> EXERCISE DIRECTIONS:
For each line of the material, write out an exact copy.
□ □ □ □
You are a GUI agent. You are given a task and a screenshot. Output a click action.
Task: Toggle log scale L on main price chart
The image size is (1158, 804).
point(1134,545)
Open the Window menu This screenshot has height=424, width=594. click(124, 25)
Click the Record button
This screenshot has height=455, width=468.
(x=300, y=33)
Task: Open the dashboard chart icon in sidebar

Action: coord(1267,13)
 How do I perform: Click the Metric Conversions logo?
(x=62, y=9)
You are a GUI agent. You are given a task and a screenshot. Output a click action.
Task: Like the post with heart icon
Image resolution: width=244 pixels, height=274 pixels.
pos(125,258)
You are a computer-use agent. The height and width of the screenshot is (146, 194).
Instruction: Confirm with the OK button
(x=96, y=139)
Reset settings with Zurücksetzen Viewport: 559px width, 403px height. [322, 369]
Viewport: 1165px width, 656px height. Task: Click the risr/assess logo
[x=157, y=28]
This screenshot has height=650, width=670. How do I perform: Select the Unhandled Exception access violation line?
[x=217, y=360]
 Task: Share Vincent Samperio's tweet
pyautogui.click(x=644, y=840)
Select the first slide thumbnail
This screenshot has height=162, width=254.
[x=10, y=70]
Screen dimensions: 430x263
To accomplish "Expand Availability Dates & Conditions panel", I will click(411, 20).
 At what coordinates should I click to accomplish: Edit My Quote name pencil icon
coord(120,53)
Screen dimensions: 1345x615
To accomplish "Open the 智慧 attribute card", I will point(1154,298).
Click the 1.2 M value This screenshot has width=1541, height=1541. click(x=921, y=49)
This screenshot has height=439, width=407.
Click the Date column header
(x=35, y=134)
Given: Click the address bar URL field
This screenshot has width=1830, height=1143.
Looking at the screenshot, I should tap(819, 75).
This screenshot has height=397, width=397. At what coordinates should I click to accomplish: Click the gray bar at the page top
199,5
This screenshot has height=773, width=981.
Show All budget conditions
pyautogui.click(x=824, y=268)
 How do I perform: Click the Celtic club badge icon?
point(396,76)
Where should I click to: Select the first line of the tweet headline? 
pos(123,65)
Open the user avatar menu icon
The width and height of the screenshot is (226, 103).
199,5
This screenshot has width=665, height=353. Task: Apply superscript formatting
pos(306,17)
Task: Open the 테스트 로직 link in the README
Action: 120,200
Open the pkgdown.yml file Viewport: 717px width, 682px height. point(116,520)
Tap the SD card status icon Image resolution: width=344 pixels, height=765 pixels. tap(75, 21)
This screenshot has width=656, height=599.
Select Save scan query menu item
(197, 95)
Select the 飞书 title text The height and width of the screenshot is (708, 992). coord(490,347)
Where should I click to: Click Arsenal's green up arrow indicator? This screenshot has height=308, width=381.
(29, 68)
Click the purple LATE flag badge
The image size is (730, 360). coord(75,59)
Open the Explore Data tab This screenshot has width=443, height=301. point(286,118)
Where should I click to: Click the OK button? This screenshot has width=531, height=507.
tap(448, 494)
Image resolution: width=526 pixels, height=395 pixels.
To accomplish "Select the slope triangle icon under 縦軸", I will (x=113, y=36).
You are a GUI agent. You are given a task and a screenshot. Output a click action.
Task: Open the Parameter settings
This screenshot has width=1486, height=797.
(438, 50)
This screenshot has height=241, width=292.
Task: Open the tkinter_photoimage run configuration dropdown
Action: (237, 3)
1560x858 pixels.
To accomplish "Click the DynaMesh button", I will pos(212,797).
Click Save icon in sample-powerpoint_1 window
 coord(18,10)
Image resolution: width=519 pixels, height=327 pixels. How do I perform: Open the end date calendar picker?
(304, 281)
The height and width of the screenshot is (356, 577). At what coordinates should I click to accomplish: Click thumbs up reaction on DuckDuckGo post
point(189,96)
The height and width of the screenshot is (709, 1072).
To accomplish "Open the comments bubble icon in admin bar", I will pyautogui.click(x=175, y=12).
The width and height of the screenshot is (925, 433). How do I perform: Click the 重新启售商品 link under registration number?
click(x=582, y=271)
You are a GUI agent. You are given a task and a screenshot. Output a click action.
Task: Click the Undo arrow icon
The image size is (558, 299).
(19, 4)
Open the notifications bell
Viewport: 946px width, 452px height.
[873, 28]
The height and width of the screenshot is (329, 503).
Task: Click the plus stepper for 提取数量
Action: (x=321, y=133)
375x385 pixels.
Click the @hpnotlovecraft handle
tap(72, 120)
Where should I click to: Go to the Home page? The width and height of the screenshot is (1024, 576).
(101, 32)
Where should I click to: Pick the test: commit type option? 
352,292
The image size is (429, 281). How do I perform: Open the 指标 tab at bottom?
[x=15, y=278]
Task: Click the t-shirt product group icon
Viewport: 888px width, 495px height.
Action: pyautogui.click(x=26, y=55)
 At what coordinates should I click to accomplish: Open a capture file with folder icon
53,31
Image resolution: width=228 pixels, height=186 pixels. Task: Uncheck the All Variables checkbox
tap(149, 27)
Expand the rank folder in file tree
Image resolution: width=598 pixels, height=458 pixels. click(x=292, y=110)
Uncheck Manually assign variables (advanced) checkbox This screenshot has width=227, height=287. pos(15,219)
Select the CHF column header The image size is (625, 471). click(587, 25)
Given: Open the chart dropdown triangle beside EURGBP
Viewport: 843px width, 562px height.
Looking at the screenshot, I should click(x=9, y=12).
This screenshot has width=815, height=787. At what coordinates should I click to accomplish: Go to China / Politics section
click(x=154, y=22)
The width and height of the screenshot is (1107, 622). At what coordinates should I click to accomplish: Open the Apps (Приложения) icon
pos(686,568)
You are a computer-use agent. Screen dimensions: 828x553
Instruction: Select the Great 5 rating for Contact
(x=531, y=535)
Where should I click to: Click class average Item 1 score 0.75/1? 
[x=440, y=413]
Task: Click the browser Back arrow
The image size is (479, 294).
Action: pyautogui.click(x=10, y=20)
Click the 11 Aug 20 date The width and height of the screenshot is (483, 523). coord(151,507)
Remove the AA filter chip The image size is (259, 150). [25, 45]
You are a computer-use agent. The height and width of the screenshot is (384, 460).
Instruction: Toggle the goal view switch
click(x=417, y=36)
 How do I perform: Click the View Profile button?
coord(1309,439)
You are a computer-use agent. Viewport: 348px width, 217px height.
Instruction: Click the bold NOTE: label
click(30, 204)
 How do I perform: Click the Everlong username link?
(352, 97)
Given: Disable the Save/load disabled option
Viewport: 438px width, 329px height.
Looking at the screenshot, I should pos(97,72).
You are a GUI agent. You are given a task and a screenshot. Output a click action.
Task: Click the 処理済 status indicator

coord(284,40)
□ □ □ □
> SOLUTION FOR THIS EXERCISE:
You are a GUI agent. You are given a task and a screenshot. Output a click action.
Task: Toggle log scale L on main price chart
The image size is (1158, 804).
point(1134,545)
Open the Window menu This screenshot has height=424, width=594. click(124, 25)
Click the Record button
This screenshot has height=455, width=468.
(x=300, y=33)
Task: Open the dashboard chart icon in sidebar

Action: coord(1267,13)
 How do I perform: Click the Metric Conversions logo?
(x=62, y=9)
You are a GUI agent. You are given a task and a screenshot. Output a click action.
Task: Like the post with heart icon
Image resolution: width=244 pixels, height=274 pixels.
pos(125,258)
You are a computer-use agent. The height and width of the screenshot is (146, 194).
Instruction: Confirm with the OK button
(x=96, y=139)
Reset settings with Zurücksetzen Viewport: 559px width, 403px height. [322, 369]
Viewport: 1165px width, 656px height. Task: Click the risr/assess logo
[x=157, y=28]
This screenshot has height=650, width=670. How do I perform: Select the Unhandled Exception access violation line?
[x=217, y=360]
 Task: Share Vincent Samperio's tweet
pyautogui.click(x=644, y=840)
Select the first slide thumbnail
This screenshot has height=162, width=254.
[x=10, y=70]
Screen dimensions: 430x263
To accomplish "Expand Availability Dates & Conditions panel", I will click(411, 20).
 At what coordinates should I click to accomplish: Edit My Quote name pencil icon
coord(120,53)
Screen dimensions: 1345x615
To accomplish "Open the 智慧 attribute card", I will point(1154,298).
Click the 1.2 M value This screenshot has width=1541, height=1541. click(x=921, y=49)
This screenshot has height=439, width=407.
Click the Date column header
(x=35, y=134)
Given: Click the address bar URL field
This screenshot has width=1830, height=1143.
Looking at the screenshot, I should tap(819, 75).
This screenshot has height=397, width=397. At what coordinates should I click to accomplish: Click the gray bar at the page top
199,5
This screenshot has height=773, width=981.
Show All budget conditions
pyautogui.click(x=824, y=268)
 How do I perform: Click the Celtic club badge icon?
point(396,76)
Where should I click to: Select the first line of the tweet headline? 
pos(123,65)
Open the user avatar menu icon
The width and height of the screenshot is (226, 103).
199,5
This screenshot has width=665, height=353. Task: Apply superscript formatting
pos(306,17)
Task: Open the 테스트 로직 link in the README
Action: 120,200
Open the pkgdown.yml file Viewport: 717px width, 682px height. point(116,520)
Tap the SD card status icon Image resolution: width=344 pixels, height=765 pixels. tap(75, 21)
This screenshot has width=656, height=599.
Select Save scan query menu item
(197, 95)
Select the 飞书 title text The height and width of the screenshot is (708, 992). coord(490,347)
Where should I click to: Click Arsenal's green up arrow indicator? This screenshot has height=308, width=381.
(29, 68)
Click the purple LATE flag badge
The image size is (730, 360). coord(75,59)
Open the Explore Data tab This screenshot has width=443, height=301. point(286,118)
Where should I click to: Click the OK button? This screenshot has width=531, height=507.
tap(448, 494)
Image resolution: width=526 pixels, height=395 pixels.
To accomplish "Select the slope triangle icon under 縦軸", I will (x=113, y=36).
You are a GUI agent. You are given a task and a screenshot. Output a click action.
Task: Open the Parameter settings
This screenshot has width=1486, height=797.
(438, 50)
This screenshot has height=241, width=292.
Task: Open the tkinter_photoimage run configuration dropdown
Action: (237, 3)
1560x858 pixels.
To accomplish "Click the DynaMesh button", I will pos(212,797).
Click Save icon in sample-powerpoint_1 window
 coord(18,10)
Image resolution: width=519 pixels, height=327 pixels. How do I perform: Open the end date calendar picker?
(304, 281)
The height and width of the screenshot is (356, 577). At what coordinates should I click to accomplish: Click thumbs up reaction on DuckDuckGo post
point(189,96)
The height and width of the screenshot is (709, 1072).
To accomplish "Open the comments bubble icon in admin bar", I will pyautogui.click(x=175, y=12).
The width and height of the screenshot is (925, 433). How do I perform: Click the 重新启售商品 link under registration number?
click(x=582, y=271)
You are a GUI agent. You are given a task and a screenshot. Output a click action.
Task: Click the Undo arrow icon
The image size is (558, 299).
(19, 4)
Open the notifications bell
Viewport: 946px width, 452px height.
[873, 28]
The height and width of the screenshot is (329, 503).
Task: Click the plus stepper for 提取数量
Action: (x=321, y=133)
375x385 pixels.
Click the @hpnotlovecraft handle
tap(72, 120)
Where should I click to: Go to the Home page? The width and height of the screenshot is (1024, 576).
(101, 32)
Where should I click to: Pick the test: commit type option? 
352,292
The image size is (429, 281). How do I perform: Open the 指标 tab at bottom?
[x=15, y=278]
Task: Click the t-shirt product group icon
Viewport: 888px width, 495px height.
Action: pyautogui.click(x=26, y=55)
 At what coordinates should I click to accomplish: Open a capture file with folder icon
53,31
Image resolution: width=228 pixels, height=186 pixels. Task: Uncheck the All Variables checkbox
tap(149, 27)
Expand the rank folder in file tree
Image resolution: width=598 pixels, height=458 pixels. click(x=292, y=110)
Uncheck Manually assign variables (advanced) checkbox This screenshot has width=227, height=287. pos(15,219)
Select the CHF column header The image size is (625, 471). click(587, 25)
Given: Open the chart dropdown triangle beside EURGBP
Viewport: 843px width, 562px height.
Looking at the screenshot, I should click(x=9, y=12).
This screenshot has width=815, height=787. At what coordinates should I click to accomplish: Go to China / Politics section
click(x=154, y=22)
The width and height of the screenshot is (1107, 622). At what coordinates should I click to accomplish: Open the Apps (Приложения) icon
pos(686,568)
You are a computer-use agent. Screen dimensions: 828x553
Instruction: Select the Great 5 rating for Contact
(x=531, y=535)
Where should I click to: Click class average Item 1 score 0.75/1? 
[x=440, y=413]
Task: Click the browser Back arrow
The image size is (479, 294).
Action: pyautogui.click(x=10, y=20)
Click the 11 Aug 20 date The width and height of the screenshot is (483, 523). coord(151,507)
Remove the AA filter chip The image size is (259, 150). [25, 45]
You are a computer-use agent. The height and width of the screenshot is (384, 460).
Instruction: Toggle the goal view switch
click(x=417, y=36)
 How do I perform: Click the View Profile button?
coord(1309,439)
You are a computer-use agent. Viewport: 348px width, 217px height.
Instruction: Click the bold NOTE: label
click(30, 204)
 How do I perform: Click the Everlong username link?
(352, 97)
Given: Disable the Save/load disabled option
Viewport: 438px width, 329px height.
Looking at the screenshot, I should pos(97,72).
You are a GUI agent. You are given a task and a screenshot. Output a click action.
Task: Click the 処理済 status indicator

coord(284,40)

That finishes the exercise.